Site Server - Capacity Model for Internet Transactions

April 1999 

Abstract

The purpose of capacity planning for Internet services is to enable Internet site deployments that accomplish the following:

  • Support transaction throughput targets 

  • Remain within acceptable response time bounds

  • Minimize the total dollar cost of ownership of the host platform 

Conventional solutions to capacity planning often attempt to cost Internet services by extrapolating generic benchmark measurements. To better meet the stated objectives of capacity planning, a methodology based on Transaction Cost Analysis (TCA) has been developed at Microsoft® for estimating system capacity requirements.

Client transactions are simulated on the host server by a load generation tool that supports standard network protocols. By varying the client load, transaction throughput is correlated with resource utilization over the linear operating regime. A profile is then defined based on anticipated user behavior. This usage profile determines the throughput target and other important transaction parameters from which resource utilization and capacity requirements are then calculated.

Introduction

Conventional Approach

Conventional approaches to capacity planning often involve benchmarking the maximum workload of some specific combination of services, each with a particular usage profile on specific hardware. This process is incomplete and time-consuming, because it is not practical to iterate through all possible hardware, service, and usage profile permutations. A common response to this limitation is to determine these benchmarks for only a moderate number of representative deployment scenarios, and then attempt to estimate costs by extrapolating these benchmarks to fit each particular deployment scenario. This approach also increases the risk of over-provisioning hardware, because these benchmarks are designed to capture only the maximum workload attainable.

• **Input records**:
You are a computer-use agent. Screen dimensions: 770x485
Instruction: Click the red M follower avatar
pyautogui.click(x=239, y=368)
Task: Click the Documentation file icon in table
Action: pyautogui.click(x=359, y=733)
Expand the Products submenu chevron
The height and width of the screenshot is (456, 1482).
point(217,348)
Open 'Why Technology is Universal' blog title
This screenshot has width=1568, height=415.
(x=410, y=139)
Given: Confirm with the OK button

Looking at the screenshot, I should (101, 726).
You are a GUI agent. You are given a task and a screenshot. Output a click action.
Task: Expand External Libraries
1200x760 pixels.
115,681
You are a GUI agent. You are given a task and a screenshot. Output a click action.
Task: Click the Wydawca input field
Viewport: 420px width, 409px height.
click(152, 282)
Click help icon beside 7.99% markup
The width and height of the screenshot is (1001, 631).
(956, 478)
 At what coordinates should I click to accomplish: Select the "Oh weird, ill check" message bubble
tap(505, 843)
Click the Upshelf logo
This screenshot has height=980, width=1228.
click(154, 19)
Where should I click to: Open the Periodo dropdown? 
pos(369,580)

• **Objectives**:
- A) Translate this sentence from the capacity planning text into Spanish: "Client transactions are simulated on the host server by a load generation tool that supports standard network protocols."
- B) Give every line of the records as a Markdown table with the columns Row and Line. Leave out blank lines.

• **Complete answers**:
- A) Las transacciones de los clientes se simulan en el servidor anfitrión mediante una herramienta de generación de carga que admite protocolos de red estándar.

- B)
| Row | Line |
|---|---|
| 1 | You are a computer-use agent. Screen dimensions: 770x485 |
| 2 | Instruction: Click the red M follower avatar |
| 3 | pyautogui.click(x=239, y=368) |
| 4 | Task: Click the Documentation file icon in table |
| 5 | Action: pyautogui.click(x=359, y=733) |
| 6 | Expand the Products submenu chevron |
| 7 | The height and width of the screenshot is (456, 1482). |
| 8 | point(217,348) |
| 9 | Open 'Why Technology is Universal' blog title |
| 10 | This screenshot has width=1568, height=415. |
| 11 | (x=410, y=139) |
| 12 | Given: Confirm with the OK button |
| 13 | Looking at the screenshot, I should (101, 726). |
| 14 | You are a GUI agent. You are given a task and a screenshot. Output a click action. |
| 15 | Task: Expand External Libraries |
| 16 | 1200x760 pixels. |
| 17 | 115,681 |
| 18 | You are a GUI agent. You are given a task and a screenshot. Output a click action. |
| 19 | Task: Click the Wydawca input field |
| 20 | Viewport: 420px width, 409px height. |
| 21 | click(152, 282) |
| 22 | Click help icon beside 7.99% markup |
| 23 | The width and height of the screenshot is (1001, 631). |
| 24 | (956, 478) |
| 25 |  At what coordinates should I click to accomplish: Select the "Oh weird, ill check" message bubble |
| 26 | tap(505, 843) |
| 27 | Click the Upshelf logo |
| 28 | This screenshot has height=980, width=1228. |
| 29 | click(154, 19) |
| 30 | Where should I click to: Open the Periodo dropdown?  |
| 31 | pos(369,580) |